(EXERCISE GOAL): Your task is to copy every record exactly.

Dataset entries
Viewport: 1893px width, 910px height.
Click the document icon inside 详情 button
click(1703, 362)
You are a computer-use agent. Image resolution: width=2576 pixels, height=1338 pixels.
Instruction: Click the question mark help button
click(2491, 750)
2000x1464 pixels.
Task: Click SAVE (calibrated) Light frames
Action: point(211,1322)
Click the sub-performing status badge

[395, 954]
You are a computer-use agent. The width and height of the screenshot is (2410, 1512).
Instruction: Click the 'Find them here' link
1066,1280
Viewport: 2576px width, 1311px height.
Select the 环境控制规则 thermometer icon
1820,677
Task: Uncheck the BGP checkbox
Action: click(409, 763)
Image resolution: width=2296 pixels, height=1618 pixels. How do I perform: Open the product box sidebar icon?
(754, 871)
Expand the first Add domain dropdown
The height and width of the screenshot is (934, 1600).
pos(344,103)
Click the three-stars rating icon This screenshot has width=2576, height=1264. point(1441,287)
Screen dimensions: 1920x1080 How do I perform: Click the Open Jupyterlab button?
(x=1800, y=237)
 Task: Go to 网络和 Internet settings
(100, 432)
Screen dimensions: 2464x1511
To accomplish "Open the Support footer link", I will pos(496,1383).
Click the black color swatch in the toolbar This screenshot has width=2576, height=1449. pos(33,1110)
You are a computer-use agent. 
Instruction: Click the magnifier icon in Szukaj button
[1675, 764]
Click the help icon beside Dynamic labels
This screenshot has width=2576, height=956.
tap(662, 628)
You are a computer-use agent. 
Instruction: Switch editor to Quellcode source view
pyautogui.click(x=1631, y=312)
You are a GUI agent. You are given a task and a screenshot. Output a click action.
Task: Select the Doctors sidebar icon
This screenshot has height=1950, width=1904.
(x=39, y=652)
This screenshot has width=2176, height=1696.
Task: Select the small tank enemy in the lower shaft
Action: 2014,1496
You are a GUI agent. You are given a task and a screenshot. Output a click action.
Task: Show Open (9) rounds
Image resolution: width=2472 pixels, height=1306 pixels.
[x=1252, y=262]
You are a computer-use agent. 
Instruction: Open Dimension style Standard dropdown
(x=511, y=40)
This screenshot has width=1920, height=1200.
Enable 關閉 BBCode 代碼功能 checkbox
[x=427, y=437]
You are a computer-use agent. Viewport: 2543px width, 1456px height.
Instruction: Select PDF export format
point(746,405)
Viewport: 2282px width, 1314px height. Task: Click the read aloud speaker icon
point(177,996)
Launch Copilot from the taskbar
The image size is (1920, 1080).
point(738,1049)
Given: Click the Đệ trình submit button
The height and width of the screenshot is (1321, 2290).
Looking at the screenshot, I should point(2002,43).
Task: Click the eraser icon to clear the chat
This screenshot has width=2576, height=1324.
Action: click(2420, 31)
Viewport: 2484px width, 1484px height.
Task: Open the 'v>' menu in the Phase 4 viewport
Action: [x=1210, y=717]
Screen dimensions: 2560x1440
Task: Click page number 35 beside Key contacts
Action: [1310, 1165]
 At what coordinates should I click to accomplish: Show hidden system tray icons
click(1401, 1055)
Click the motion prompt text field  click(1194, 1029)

(WRITTEN RESPONSE):
Viewport: 1893px width, 910px height.
Click the document icon inside 详情 button
click(1703, 362)
You are a computer-use agent. Image resolution: width=2576 pixels, height=1338 pixels.
Instruction: Click the question mark help button
click(2491, 750)
2000x1464 pixels.
Task: Click SAVE (calibrated) Light frames
Action: point(211,1322)
Click the sub-performing status badge

[395, 954]
You are a computer-use agent. The width and height of the screenshot is (2410, 1512).
Instruction: Click the 'Find them here' link
1066,1280
Viewport: 2576px width, 1311px height.
Select the 环境控制规则 thermometer icon
1820,677
Task: Uncheck the BGP checkbox
Action: click(409, 763)
Image resolution: width=2296 pixels, height=1618 pixels. How do I perform: Open the product box sidebar icon?
(754, 871)
Expand the first Add domain dropdown
The height and width of the screenshot is (934, 1600).
pos(344,103)
Click the three-stars rating icon This screenshot has width=2576, height=1264. point(1441,287)
Screen dimensions: 1920x1080 How do I perform: Click the Open Jupyterlab button?
(x=1800, y=237)
 Task: Go to 网络和 Internet settings
(100, 432)
Screen dimensions: 2464x1511
To accomplish "Open the Support footer link", I will pos(496,1383).
Click the black color swatch in the toolbar This screenshot has width=2576, height=1449. pos(33,1110)
You are a computer-use agent. 
Instruction: Click the magnifier icon in Szukaj button
[1675, 764]
Click the help icon beside Dynamic labels
This screenshot has width=2576, height=956.
tap(662, 628)
You are a computer-use agent. 
Instruction: Switch editor to Quellcode source view
pyautogui.click(x=1631, y=312)
You are a GUI agent. You are given a task and a screenshot. Output a click action.
Task: Select the Doctors sidebar icon
This screenshot has height=1950, width=1904.
(x=39, y=652)
This screenshot has width=2176, height=1696.
Task: Select the small tank enemy in the lower shaft
Action: 2014,1496
You are a GUI agent. You are given a task and a screenshot. Output a click action.
Task: Show Open (9) rounds
Image resolution: width=2472 pixels, height=1306 pixels.
[x=1252, y=262]
You are a computer-use agent. 
Instruction: Open Dimension style Standard dropdown
(x=511, y=40)
This screenshot has width=1920, height=1200.
Enable 關閉 BBCode 代碼功能 checkbox
[x=427, y=437]
You are a computer-use agent. Viewport: 2543px width, 1456px height.
Instruction: Select PDF export format
point(746,405)
Viewport: 2282px width, 1314px height. Task: Click the read aloud speaker icon
point(177,996)
Launch Copilot from the taskbar
The image size is (1920, 1080).
point(738,1049)
Given: Click the Đệ trình submit button
The height and width of the screenshot is (1321, 2290).
Looking at the screenshot, I should point(2002,43).
Task: Click the eraser icon to clear the chat
This screenshot has width=2576, height=1324.
Action: click(2420, 31)
Viewport: 2484px width, 1484px height.
Task: Open the 'v>' menu in the Phase 4 viewport
Action: [x=1210, y=717]
Screen dimensions: 2560x1440
Task: Click page number 35 beside Key contacts
Action: [1310, 1165]
 At what coordinates should I click to accomplish: Show hidden system tray icons
click(1401, 1055)
Click the motion prompt text field  click(1194, 1029)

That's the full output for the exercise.